New diet plans for people who have packed on a few extra pounds -- and those struggling with more than a hundred pounds -- appear every year. Few of these plans address the simple fact that without an underlying disease process, no one gains 20, 50 or 200 pounds overnight. Yet desperate dieters think that it is possible to reverse the effects of over-consumption quickly with fad diets that promise quick weight loss. These diets might give you immediate satisfaction, but weight management requires long-term lifestyle changes that help you keep the pounds from creeping back.
Weight Loss Facts
Understanding weight gain is the first step toward resolving a weight problem. The average adult needs 2,000 calories daily to maintain normal weight. Eating 100 more calories per day than you burn results in weight gain of approximately 10 lbs. per year. To lose weight, you must decrease your calorie intake or increase the number of calories that you burn.
Rapid Weight Loss
A significant reduction in your daily calorie intake can actually defeat your weight loss efforts. Your body's survival mechanism automatically kicks in when you consume too few calories to support its normal physical functions.

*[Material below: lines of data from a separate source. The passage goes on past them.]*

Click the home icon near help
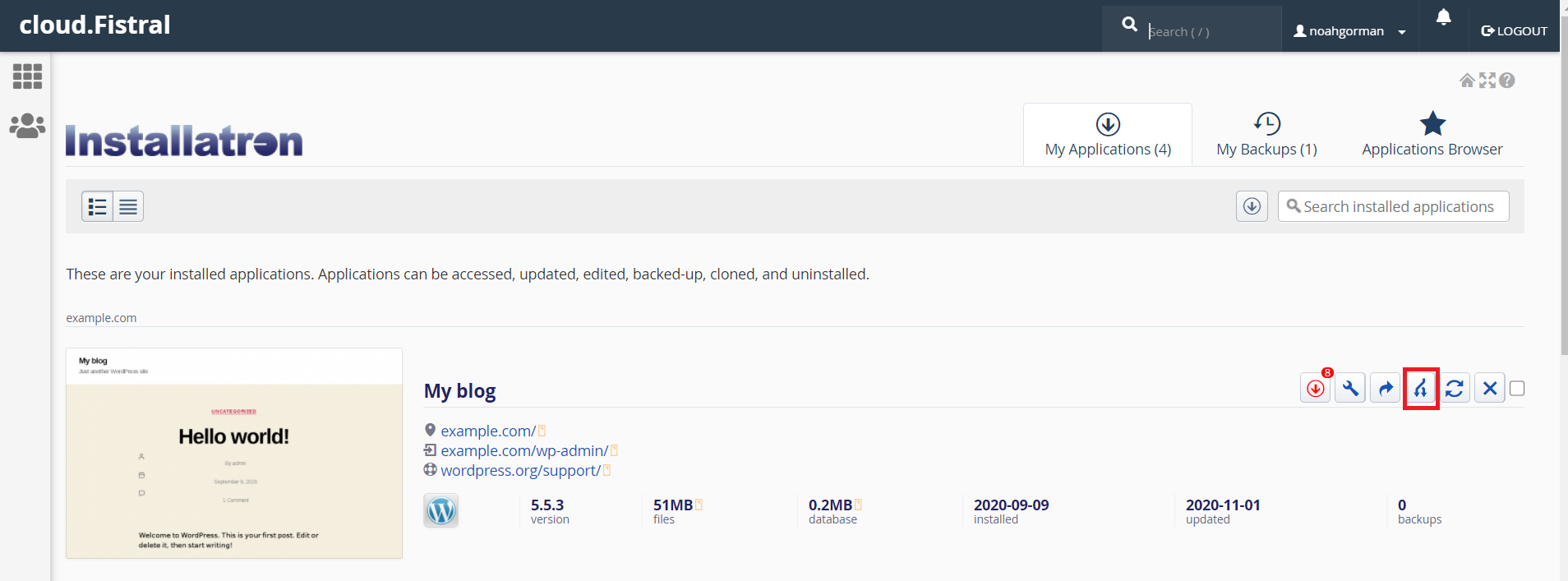The width and height of the screenshot is (1568, 581). point(1467,81)
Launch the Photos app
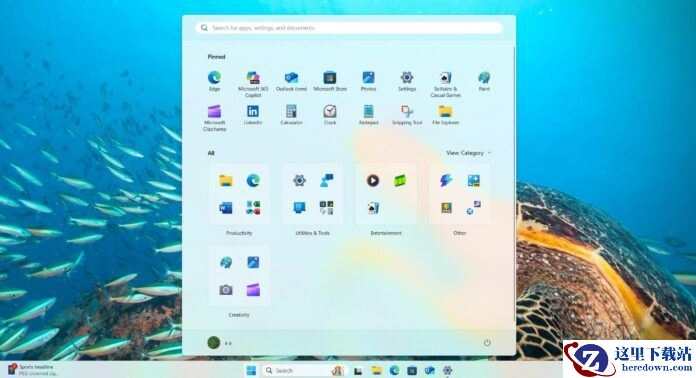 [368, 81]
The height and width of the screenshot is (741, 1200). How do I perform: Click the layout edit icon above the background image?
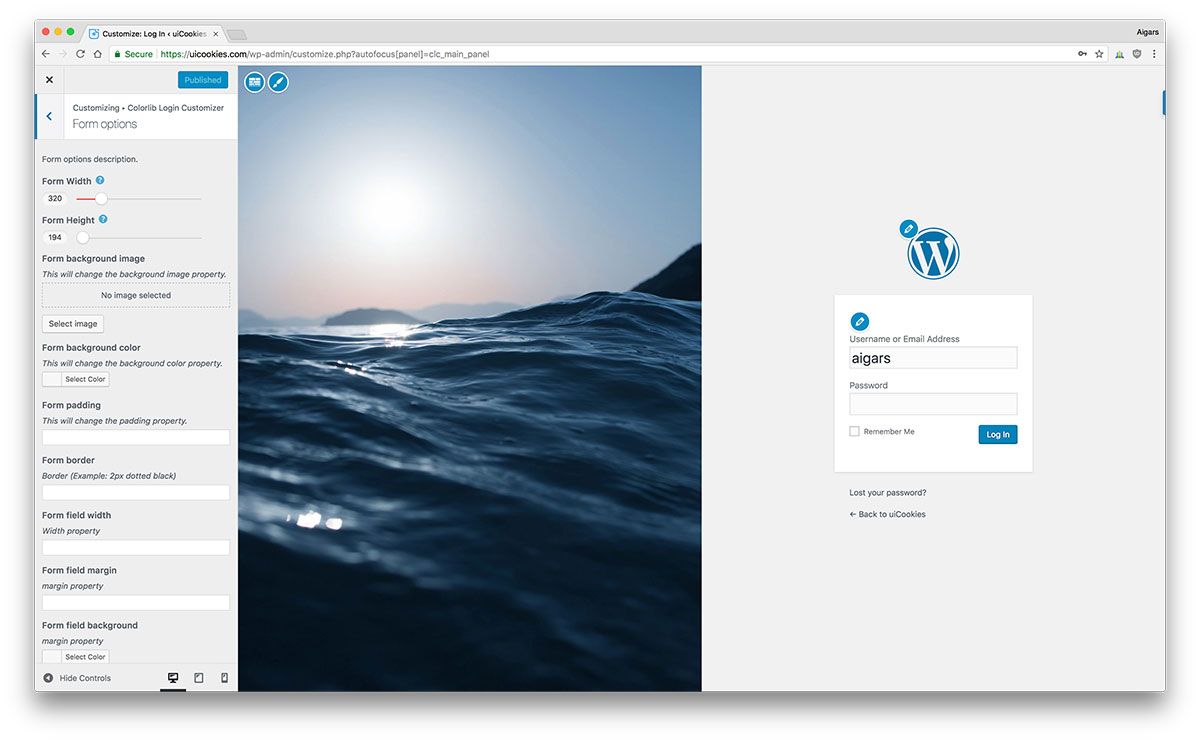pyautogui.click(x=255, y=82)
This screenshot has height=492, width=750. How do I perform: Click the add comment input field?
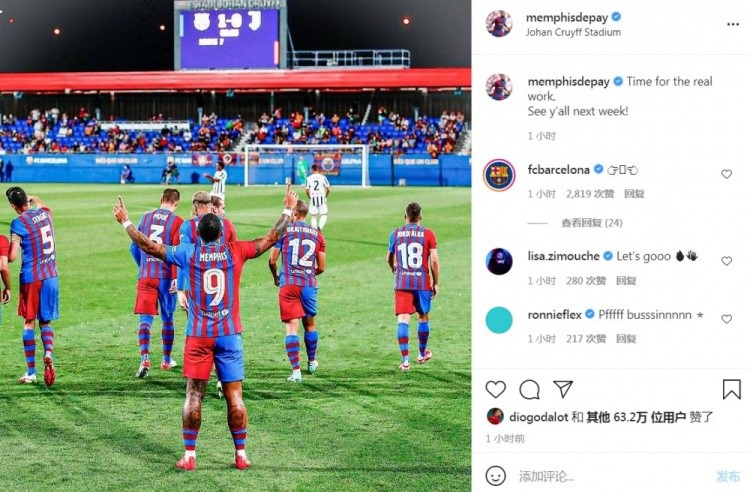click(x=612, y=476)
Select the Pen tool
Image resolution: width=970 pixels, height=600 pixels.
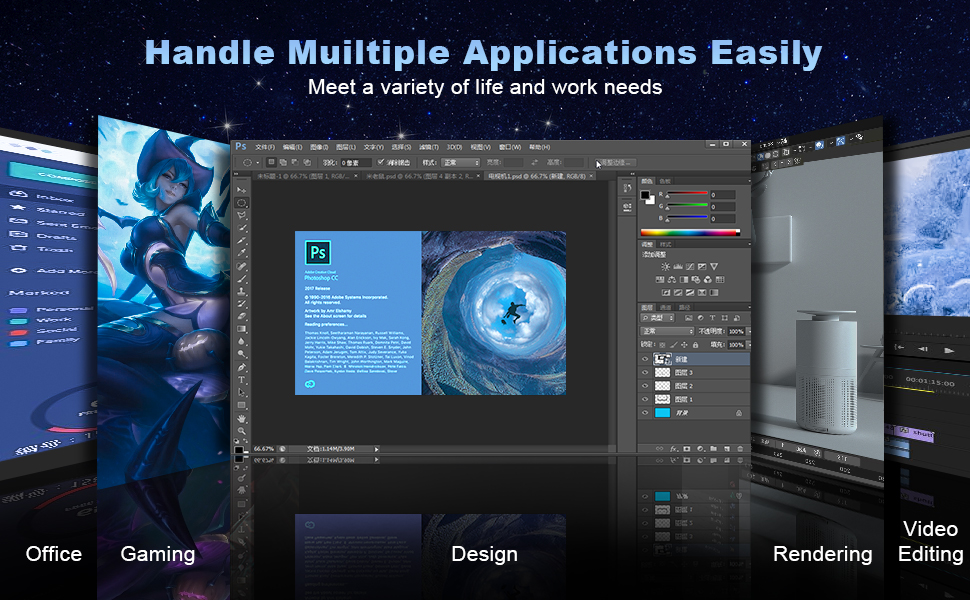click(x=241, y=367)
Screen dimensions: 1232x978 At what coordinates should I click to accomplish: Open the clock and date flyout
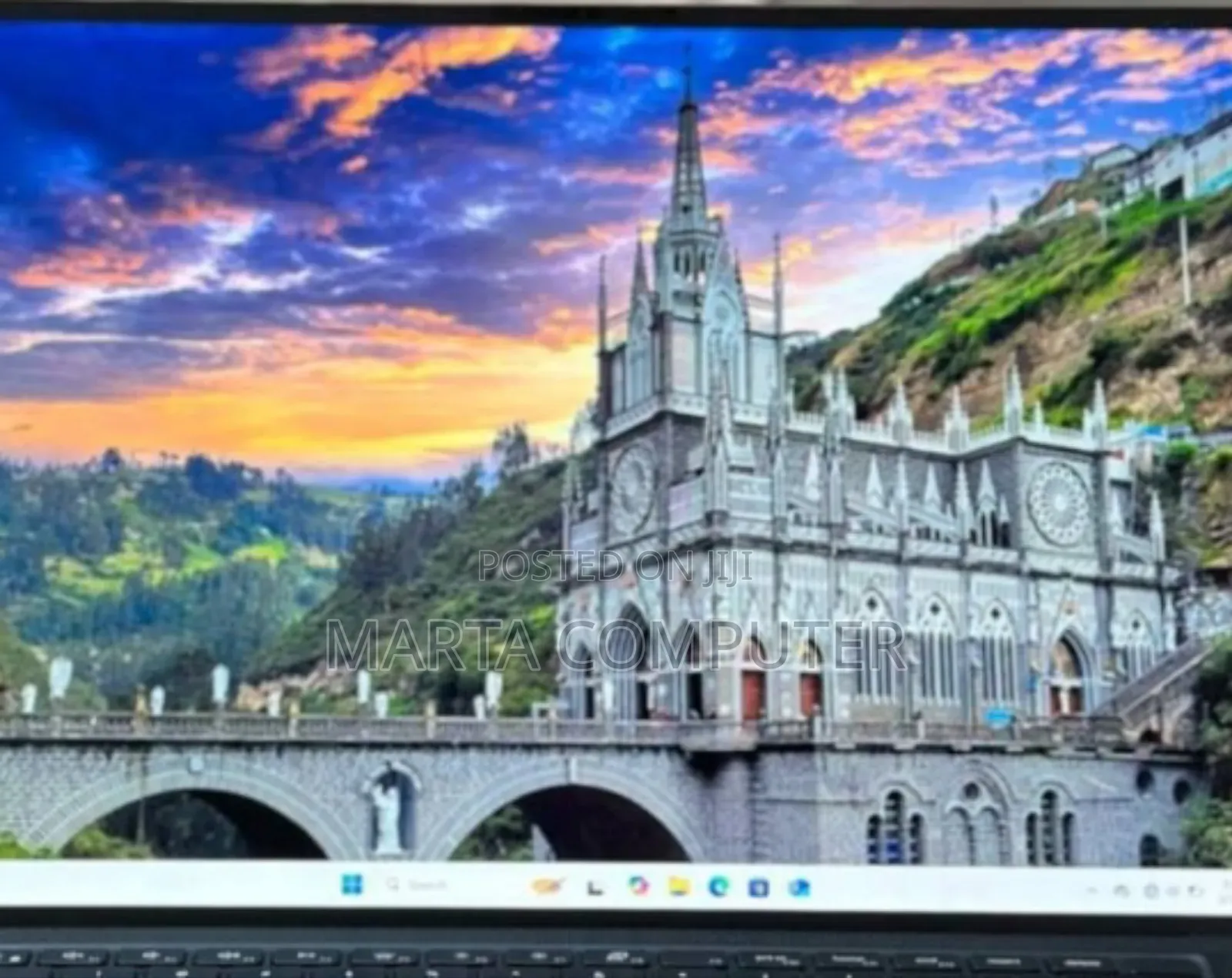[1224, 891]
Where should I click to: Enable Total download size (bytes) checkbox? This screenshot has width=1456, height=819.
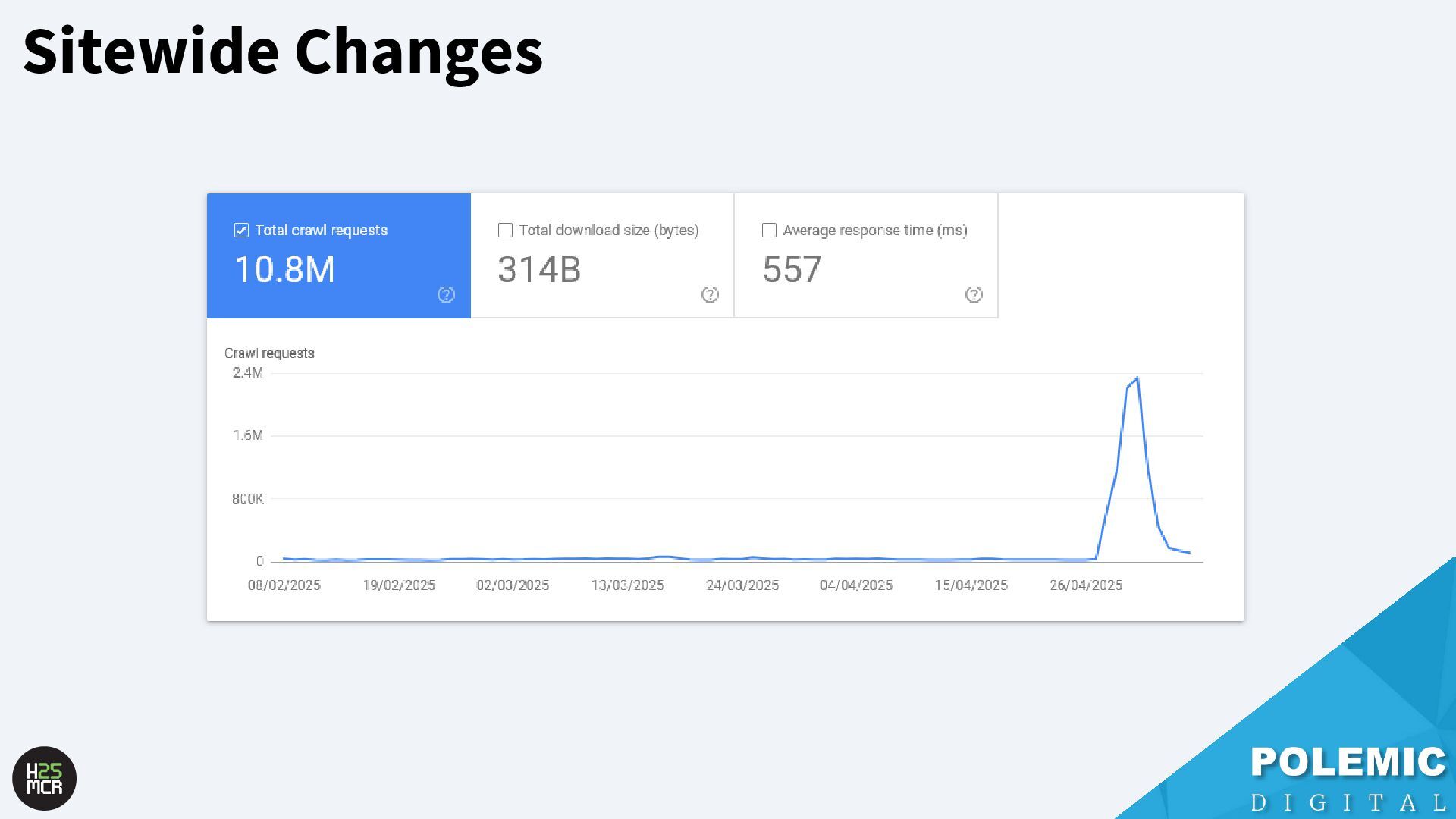pyautogui.click(x=505, y=231)
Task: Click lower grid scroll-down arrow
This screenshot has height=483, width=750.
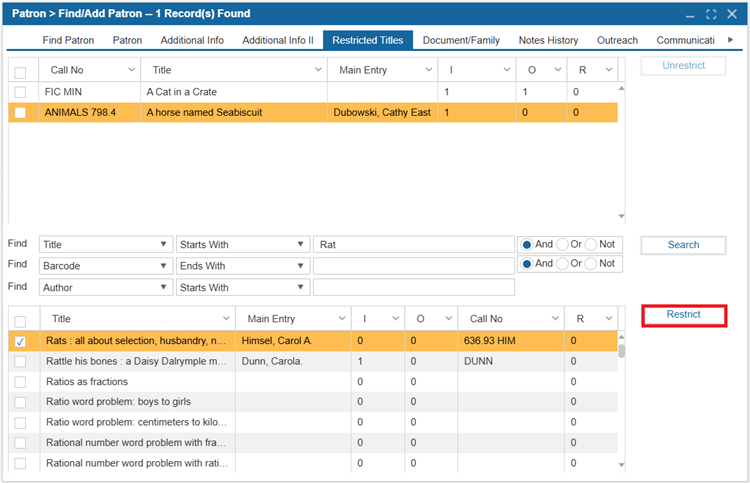Action: (x=621, y=465)
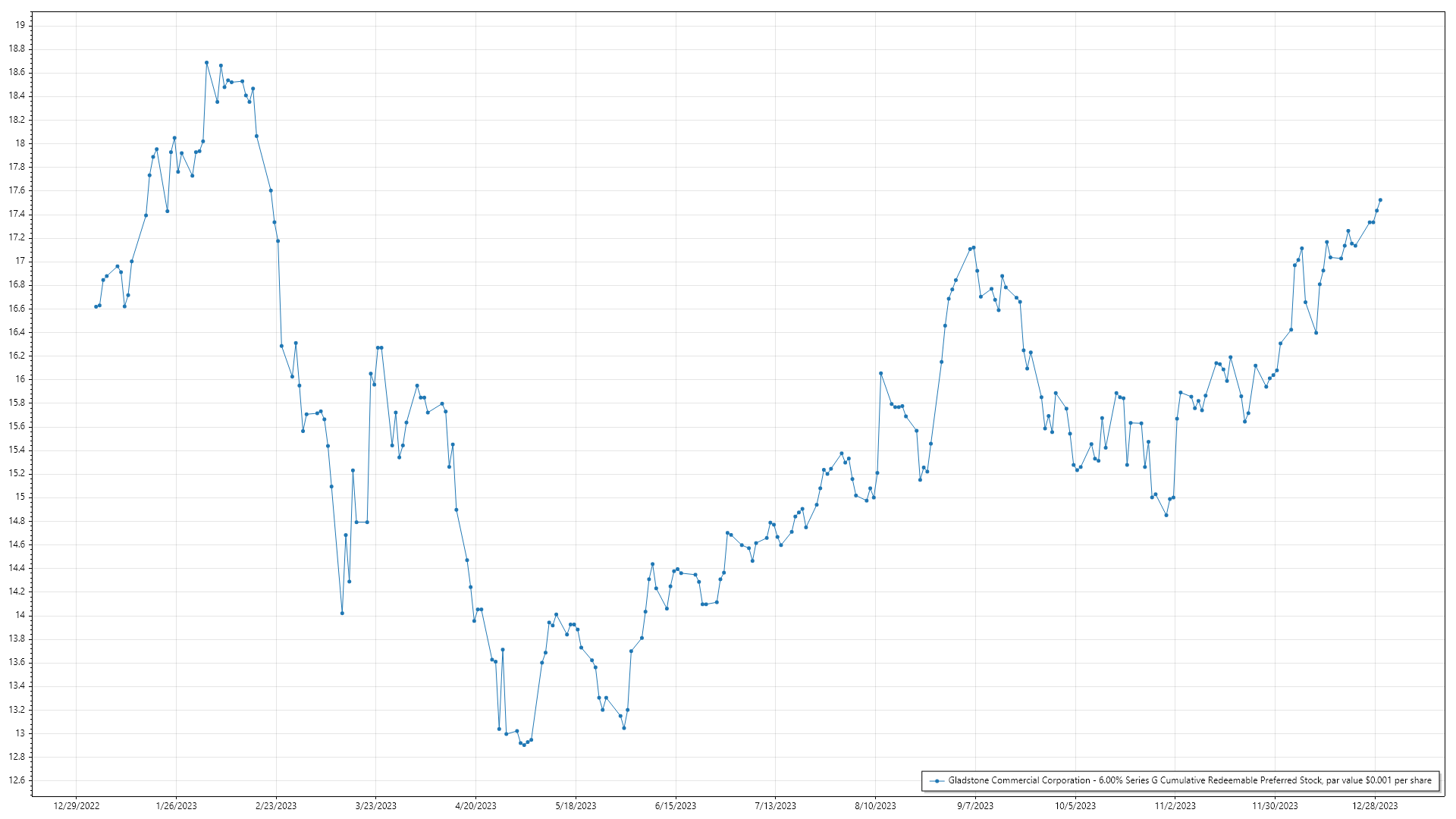Click the 12/28/2023 x-axis date label
This screenshot has height=819, width=1456.
click(x=1376, y=806)
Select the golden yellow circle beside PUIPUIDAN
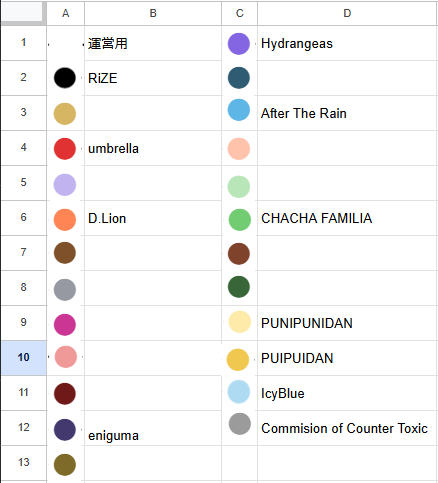Viewport: 438px width, 483px height. pos(238,360)
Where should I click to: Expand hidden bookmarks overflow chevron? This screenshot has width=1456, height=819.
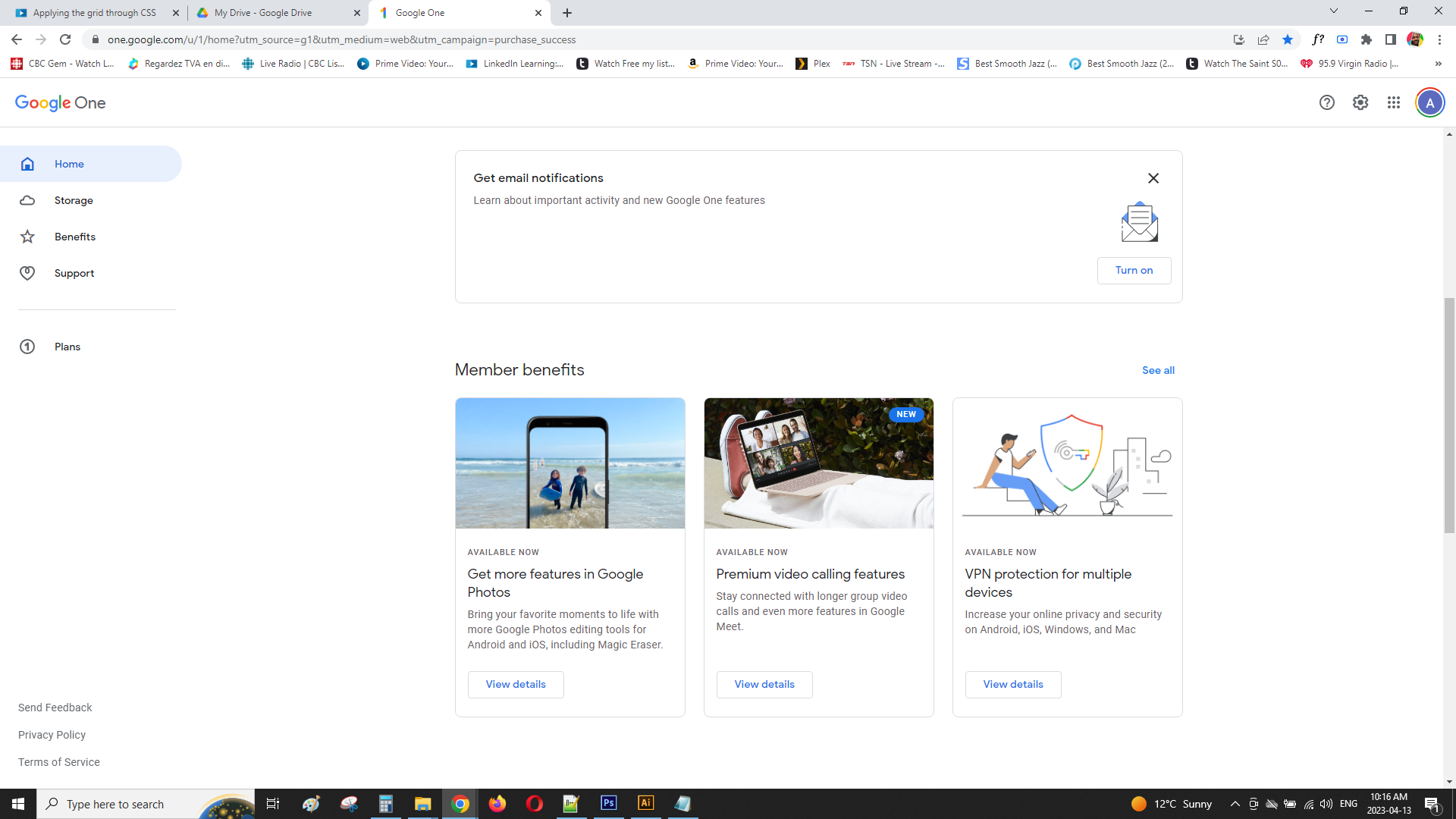tap(1438, 64)
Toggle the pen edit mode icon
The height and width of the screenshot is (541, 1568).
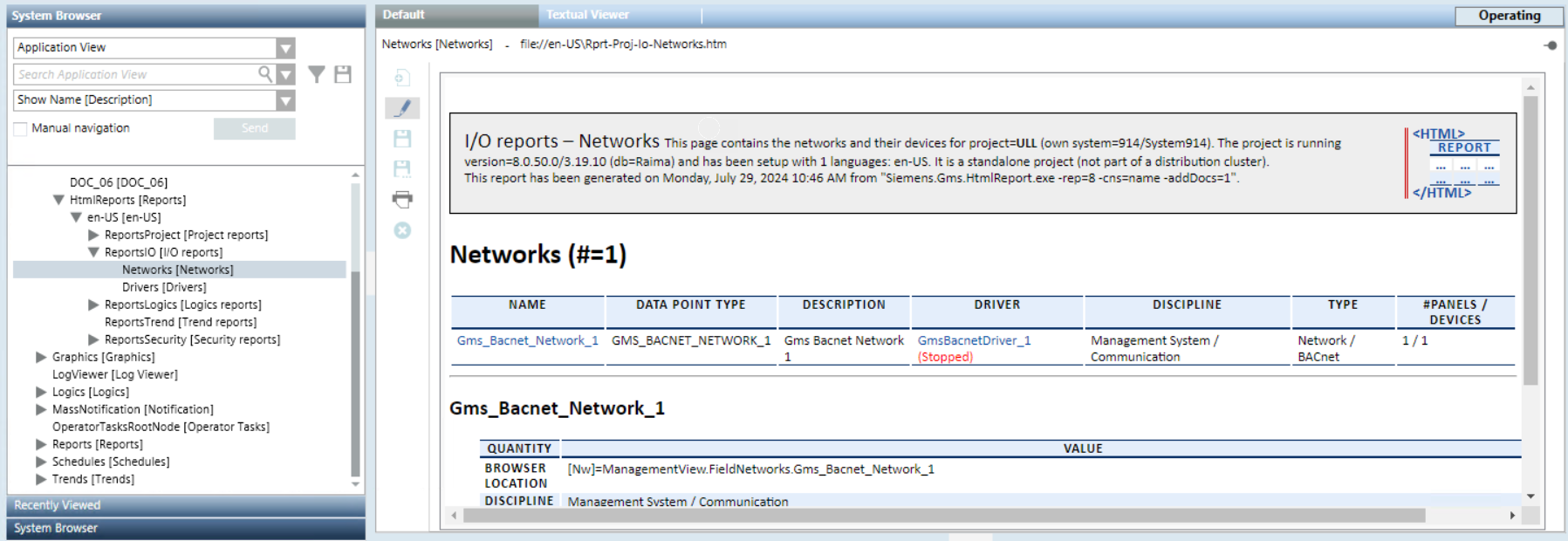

When your body senses this lack of calorie intake, it goes into starvation mode and slows your metabolism down. This keeps stored fat available for future needs. Diets that promise quick weight loss often rely on soups, shakes and food restrictions that rob your body of essential nutrients. The weight loss that these diets produce is mostly water weight. Unfortunately, when you return to your normal diet, you will regain the water weight and often a few additional pounds.
Gradual Weight Loss
The University of Chicago suggests setting a goal of 1 to 2 lbs. for gradual weight loss. This objective requires a deficit of 500 calories per day or 3,500 per week for the average adult. You accomplish this by making healthier food choices that reduce the calories that you consume. Decreasing saturated fat, increasing your consumption of fresh fruit and vegetables, and eating moderate amounts of lean proteins and carbohydrates are common components of effective gradual weight-loss plans. Increasing the calories you burn daily also helps you reach weight-loss goals.
Weight Loss Lifestyle Changes
The majority of popular fad diets do not focus on long-term lifestyle changes that help you maintain the weight loss that you achieve. Dr. Donald Hensrud of MayoClinic.com notes that the extreme measures and food restrictions required by quick weight-loss programs are not sustainable. To manage your weight successfully, you must make permanent changes in your daily diet and activity level.